Tuesday, December 25, 2007

Poem or Merry South Park Christmas to All

Brothers Playing Catch on Christmas Day
by Gary Short

Only a little light remains.
The new football feels heavy
and our throws are awkward
like the conversation of brothers
who see each other occasionally.
After a few exchanges,
confidence grows,
the passing and catching
feels natural and good.
Gradually, we move farther apart,
out in the field,
the space between us
filling with darkness.

He leads me,
lofting perfect spirals
into the night. My eyes
find the clean white laces of the ball.
I let fly a deep pass
to his silhouette.
The return throw
cannot be seen,
yet the ball
falls into my hands, as if
we have established a code
that only brothers know.

From The Writer's Almanac

Or . . .

This clip, in which Mr. Garrison gives the kids a Christmas lesson, was amongst even more irreverent holiday videos at Woodies Guthrie's Guitar. Reminds me a bit of W.The original disappeared. This is a replacement. Sorry you don't get to see Mr. Garrison.
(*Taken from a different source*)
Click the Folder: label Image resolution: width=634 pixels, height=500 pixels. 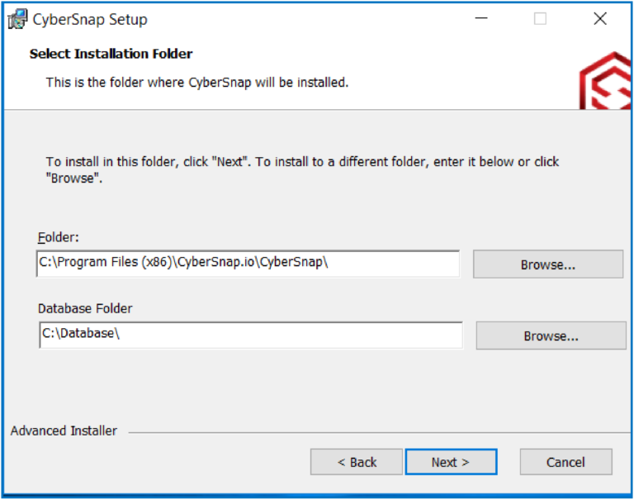[x=59, y=237]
Maybe you gotta be a South Park fan. I dunno, cuz I am.

Merry Christmas

Sunday, December 23, 2007

Christmas Eve on Mars

Take a look at the Red Planet tonight. According to Astronomy, Mars won't be this big and bright again until 2016.

I hope I get this for Christmas too

This is what I want for Christmas

Blogosphere-romping or No, there's nothing more important I should be doing with my time

Bill Thomas at Changing Aging recently mentioned Cab Drollery, a site that I love to visit - Blogging Eloquence.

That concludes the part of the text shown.